It's definitely not the easy way. I bandsawed pieces originally but after ruining a blade I switched to abrasive cut off saw.
So after that it's milled to try and make some flats to work with and then ground if I decide to get fancier.
It's the nicest cast iron I've ever machined. I would imagine it's high quality. And maybe the years of being in oil make it pretty much dust free to machine. Still making the very small chips but never seeing the dust in the air thing associated with cast iron machining.

I just can't let them go to scrap. Eventually I want to be able to melt some of it down and recast into ???whatever I need.
If only for a crucible that would swallow a crankshaft, so the cutting wasn't required. A guy can dream but that's not gonna happen at my place.

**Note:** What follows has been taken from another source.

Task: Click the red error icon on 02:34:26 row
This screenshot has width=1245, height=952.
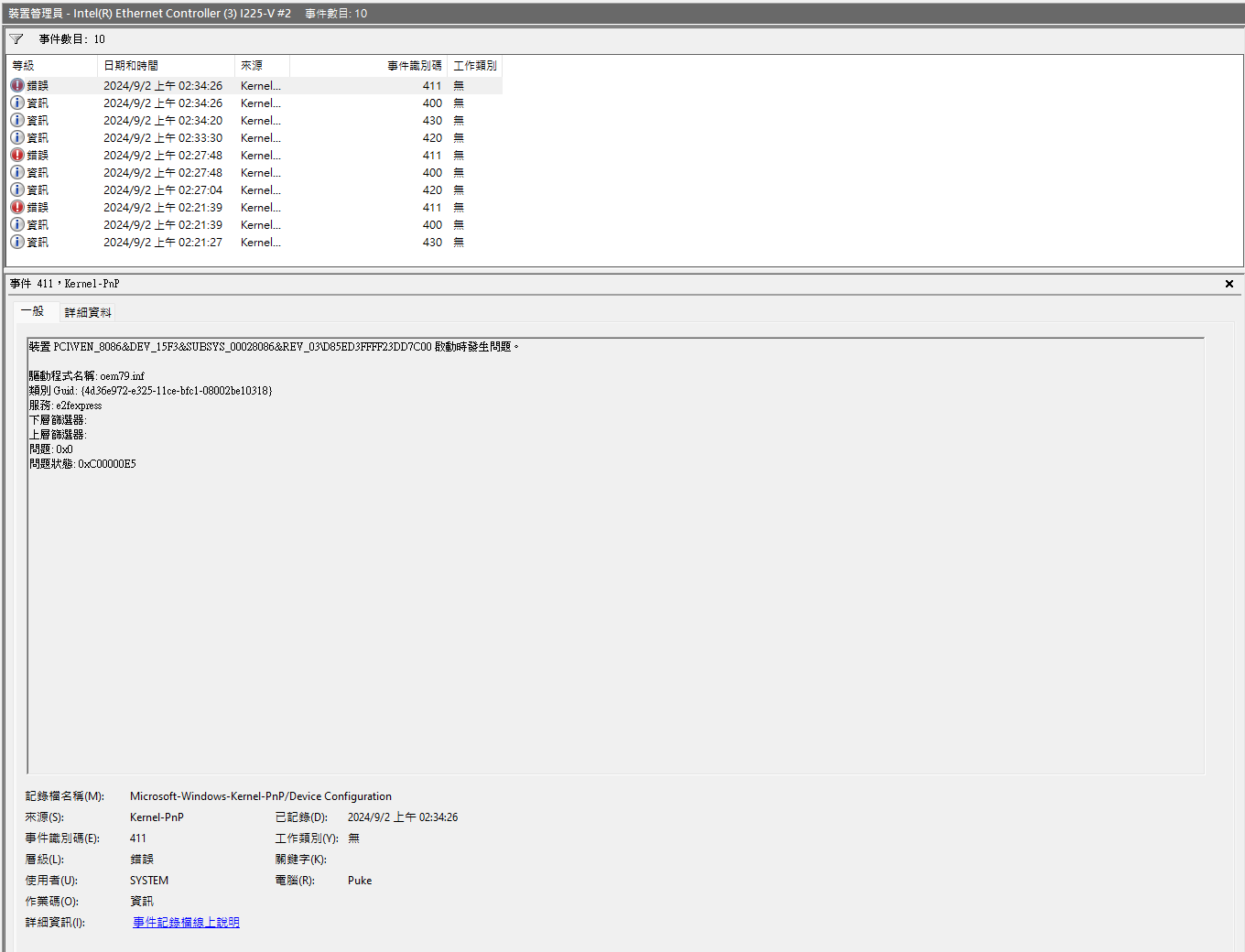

One of my first uses was the cast iron bearings in my version of the Harold Hall dividing head. The base on that is the DH2 grader bit also.
The worm drive is from a honda window motor.
I know I have more round (lathe worked)  crankshaft pieces in use but can't think of them off the top of my head.


----------



## rgray (Dec 16, 2018)

I thought this thread would be way more popular. I guess I'm in the minority when I build stuff out of scrape.
I built a few of these die holders over the years from a few different materials. Used 1144sp originally, and have made a couple from O-1 and hardened them.
I ended up with a chevy duramax transfer case that was junked out and thought the output shaft would make a cool die holder.
I almost started a thread on this make called "Don't try this at home" as if had it's difficulties.
Drilling the center was pretty straight forward, but drilling the surface was really hard. I tried spot annealing with a torch with no luck almost seemed to make it harder.
Eventually it went into the heat treat oven for annealing. That made it workable and the final finish is glass beaded.
Holds 1" round dies center alignment rod is 9/16 and turned down to 1/2" on the end. The handles clear the lathe ways on my 12x36. 
The splines make a good grip for using it without handles on small threads, and alum or brass.


----------



## jdedmon91 (Dec 16, 2018)

rgray said:


> I thought this thread would be way more popular. I guess I'm in the minority when I build stuff out of scrape.
> I built a few of these die holders over the years from a few different materials. Used 1144sp originally, and have made a couple from O-1 and hardened them.
> I ended up with a chevy duramax transfer case that was junked out and thought the output shaft would make a cool die holder.
> I almost started a thread on this make called "Don't try this at home" as if had it's difficulties.
> ...



First of all great job on the tap wrench. I think some of the members of the forum have looked at the title an took the title of this thread literally. In my material stash I have some scrap parts that came from my former employer. Also we make frequent visits to the scrap bins at Metal Supermarket in Charlotte for stock that I can use. Below in the video is some clamps for my mini pallet I made from some brackets that I picked up from a local company.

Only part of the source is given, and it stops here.